--- START OF SUPPLIED DATA ---

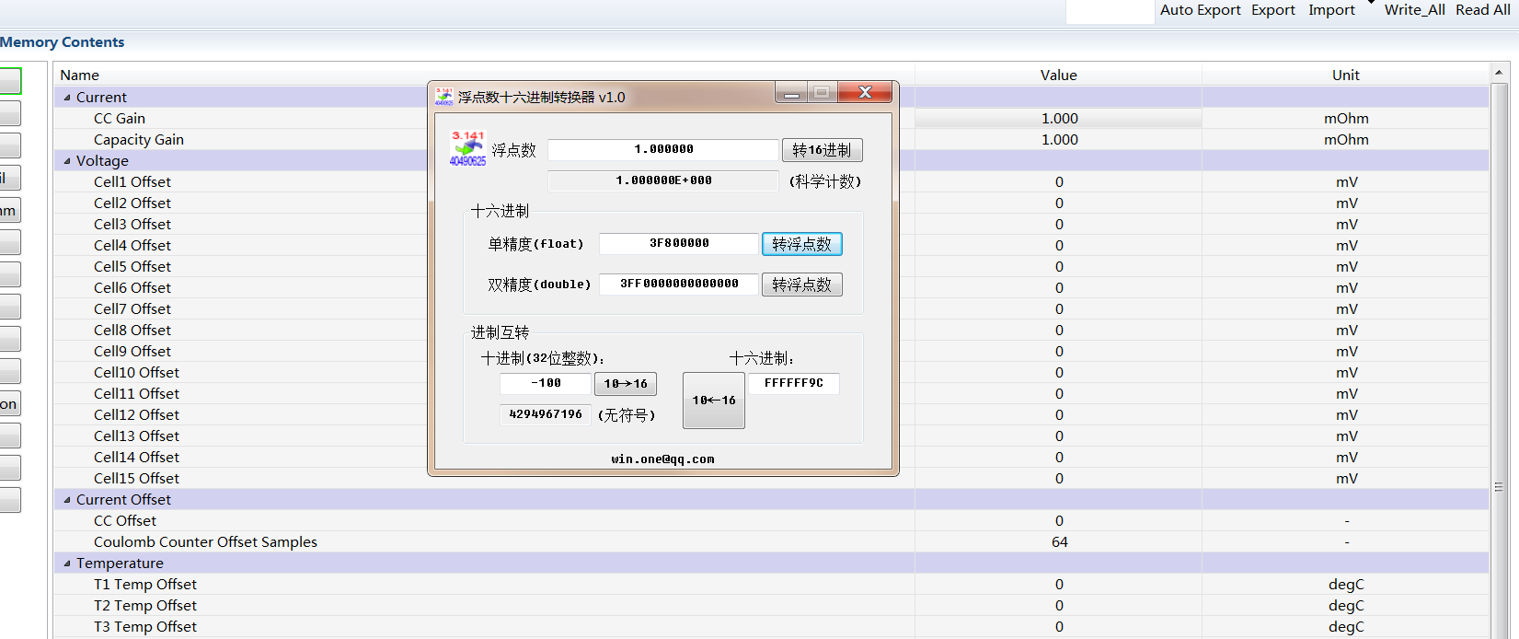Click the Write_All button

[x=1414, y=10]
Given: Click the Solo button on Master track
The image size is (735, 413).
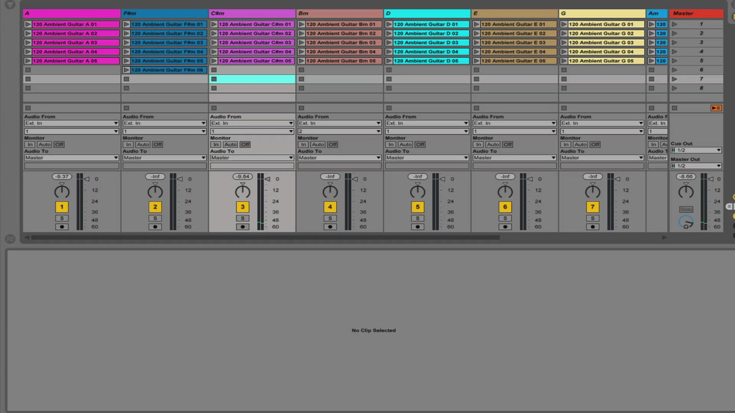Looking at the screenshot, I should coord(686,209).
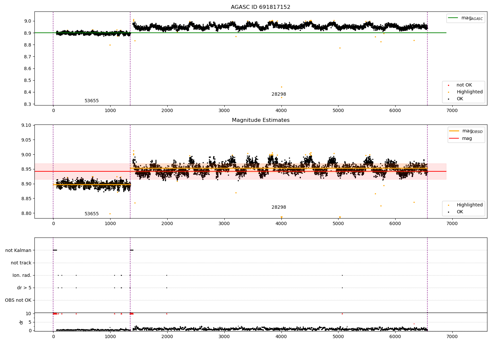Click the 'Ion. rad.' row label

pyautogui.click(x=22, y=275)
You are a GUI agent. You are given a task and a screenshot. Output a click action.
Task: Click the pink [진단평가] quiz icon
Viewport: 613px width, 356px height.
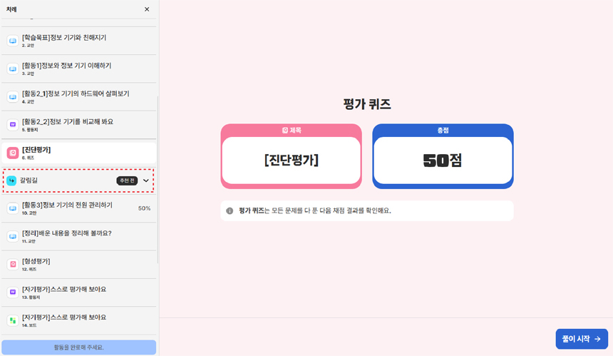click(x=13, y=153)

--- END OF SUPPLIED DATA ---

WHAT THE TASK REQUIRES:
Rewrite every one of the items above, replacing "Viewport" with "Screen size" and leaving all other text unchanged. Omit the pictures from your answer.

ANSWER IN FULL:
Click the Write_All button

[x=1414, y=10]
Given: Click the Solo button on Master track
The image size is (735, 413).
Looking at the screenshot, I should coord(686,209).
Click the 'Ion. rad.' row label

pyautogui.click(x=22, y=275)
You are a GUI agent. You are given a task and a screenshot. Output a click action.
Task: Click the pink [진단평가] quiz icon
Screen size: 613px width, 356px height.
click(x=13, y=153)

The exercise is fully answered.